— Material for this exercise —
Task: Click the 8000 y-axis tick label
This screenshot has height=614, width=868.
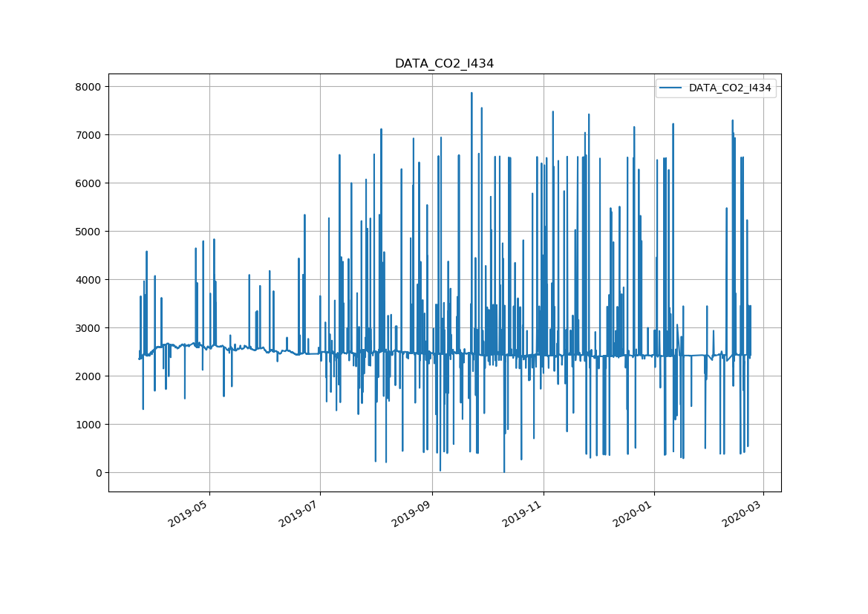Action: pyautogui.click(x=89, y=87)
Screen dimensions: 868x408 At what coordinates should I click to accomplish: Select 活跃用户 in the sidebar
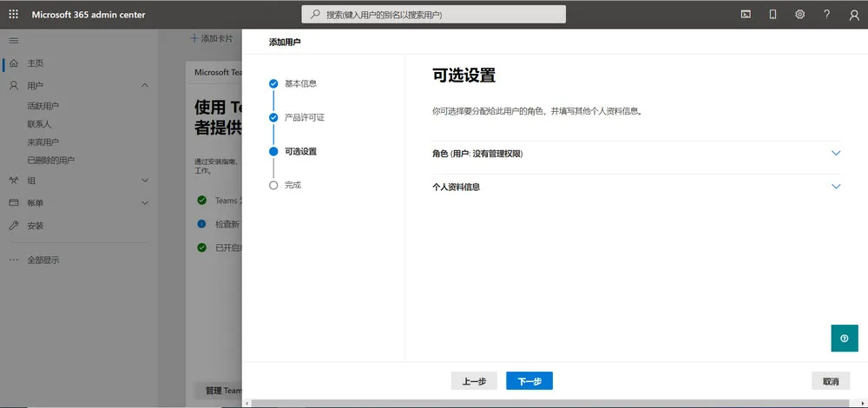43,106
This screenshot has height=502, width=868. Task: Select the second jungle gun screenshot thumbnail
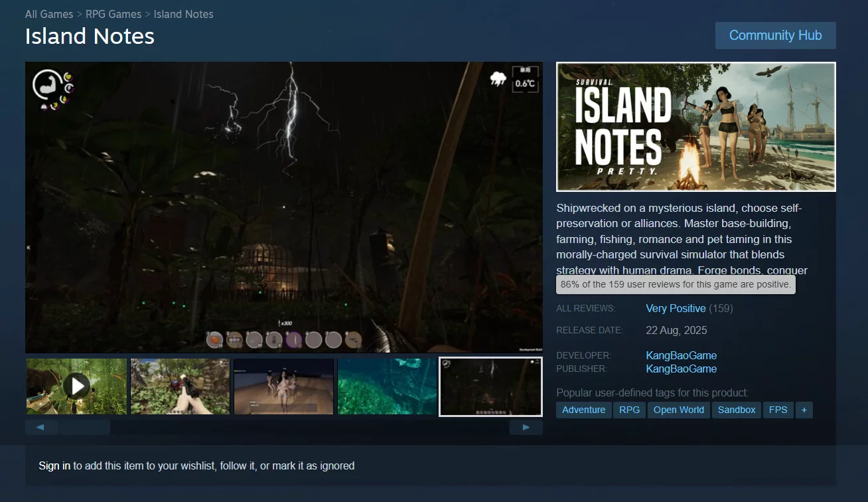(x=180, y=386)
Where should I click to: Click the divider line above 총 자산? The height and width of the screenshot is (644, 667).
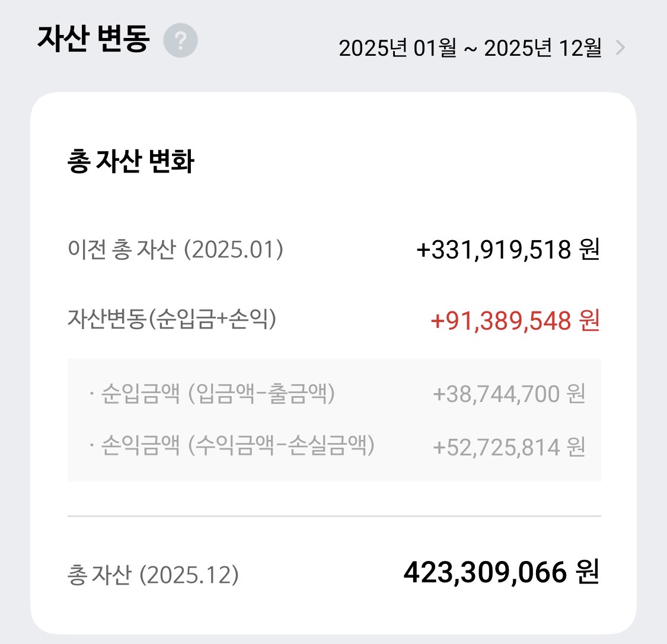click(334, 517)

— Task instructions —
Everything in the data must be printed verbatim except the pictures.

— Answer for this exercise —
Task: Click the 8000 y-axis tick label
This screenshot has height=614, width=868.
Action: pyautogui.click(x=89, y=87)
Screen dimensions: 868x408 At what coordinates should I click to accomplish: Select 活跃用户 in the sidebar
43,106
This screenshot has height=502, width=868. Task: Select the second jungle gun screenshot thumbnail
(x=180, y=386)
Where should I click to: Click the divider line above 총 자산? The height and width of the screenshot is (644, 667).
click(334, 517)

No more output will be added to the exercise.